• PROBLEM DESCRIPTION: Beginning with the line containing "Open the dotted grid menu bar icon", give every line again exactly as it is, ending with the last line of the entries.

• THE INPUT:
-- Opening Marker --

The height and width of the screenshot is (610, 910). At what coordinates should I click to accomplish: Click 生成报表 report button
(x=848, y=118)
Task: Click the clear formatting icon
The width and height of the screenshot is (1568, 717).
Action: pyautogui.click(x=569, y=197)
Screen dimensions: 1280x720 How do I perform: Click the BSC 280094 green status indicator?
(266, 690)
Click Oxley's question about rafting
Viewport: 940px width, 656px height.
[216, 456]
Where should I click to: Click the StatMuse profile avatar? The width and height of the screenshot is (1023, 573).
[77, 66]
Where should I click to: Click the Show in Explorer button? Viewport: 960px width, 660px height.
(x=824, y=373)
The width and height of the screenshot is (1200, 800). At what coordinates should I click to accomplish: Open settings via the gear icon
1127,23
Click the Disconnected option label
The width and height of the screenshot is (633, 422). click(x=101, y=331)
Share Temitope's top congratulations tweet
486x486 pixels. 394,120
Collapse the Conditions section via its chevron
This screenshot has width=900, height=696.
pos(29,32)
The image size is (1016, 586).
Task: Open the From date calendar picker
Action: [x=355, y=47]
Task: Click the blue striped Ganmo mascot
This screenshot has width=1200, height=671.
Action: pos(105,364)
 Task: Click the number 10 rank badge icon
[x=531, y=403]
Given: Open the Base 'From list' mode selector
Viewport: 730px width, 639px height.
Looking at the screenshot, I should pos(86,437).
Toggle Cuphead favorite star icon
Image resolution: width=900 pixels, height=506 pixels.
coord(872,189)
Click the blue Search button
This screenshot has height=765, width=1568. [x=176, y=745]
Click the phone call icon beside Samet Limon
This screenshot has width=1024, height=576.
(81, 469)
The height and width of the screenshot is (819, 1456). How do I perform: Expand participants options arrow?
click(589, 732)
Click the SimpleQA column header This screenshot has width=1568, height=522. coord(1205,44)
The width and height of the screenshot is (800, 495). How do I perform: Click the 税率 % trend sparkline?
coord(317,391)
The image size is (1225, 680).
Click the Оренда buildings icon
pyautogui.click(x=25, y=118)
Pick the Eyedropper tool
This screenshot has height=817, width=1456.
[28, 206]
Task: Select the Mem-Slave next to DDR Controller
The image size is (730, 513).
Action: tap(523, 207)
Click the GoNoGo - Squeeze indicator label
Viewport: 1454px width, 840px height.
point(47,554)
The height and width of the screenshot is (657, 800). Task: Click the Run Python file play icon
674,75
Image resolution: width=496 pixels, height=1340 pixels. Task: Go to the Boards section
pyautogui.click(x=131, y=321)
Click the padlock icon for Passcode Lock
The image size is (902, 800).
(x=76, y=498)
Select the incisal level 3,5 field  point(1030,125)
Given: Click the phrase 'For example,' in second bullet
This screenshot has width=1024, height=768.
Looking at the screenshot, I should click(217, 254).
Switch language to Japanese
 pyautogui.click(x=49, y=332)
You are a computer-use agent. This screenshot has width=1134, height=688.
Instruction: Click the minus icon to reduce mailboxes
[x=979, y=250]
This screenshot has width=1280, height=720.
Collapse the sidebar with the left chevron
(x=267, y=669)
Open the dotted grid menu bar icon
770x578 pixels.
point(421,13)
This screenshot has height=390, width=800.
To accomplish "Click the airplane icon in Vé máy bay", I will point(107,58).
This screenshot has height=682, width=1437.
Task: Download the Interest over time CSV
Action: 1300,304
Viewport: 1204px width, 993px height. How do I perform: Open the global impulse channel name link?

-- Closing Marker --

• ANSWER SECTION:
Open the dotted grid menu bar icon
770x578 pixels.
point(421,13)
This screenshot has height=390, width=800.
To accomplish "Click the airplane icon in Vé máy bay", I will point(107,58).
This screenshot has height=682, width=1437.
Task: Download the Interest over time CSV
Action: 1300,304
Viewport: 1204px width, 993px height. How do I perform: Open the global impulse channel name link?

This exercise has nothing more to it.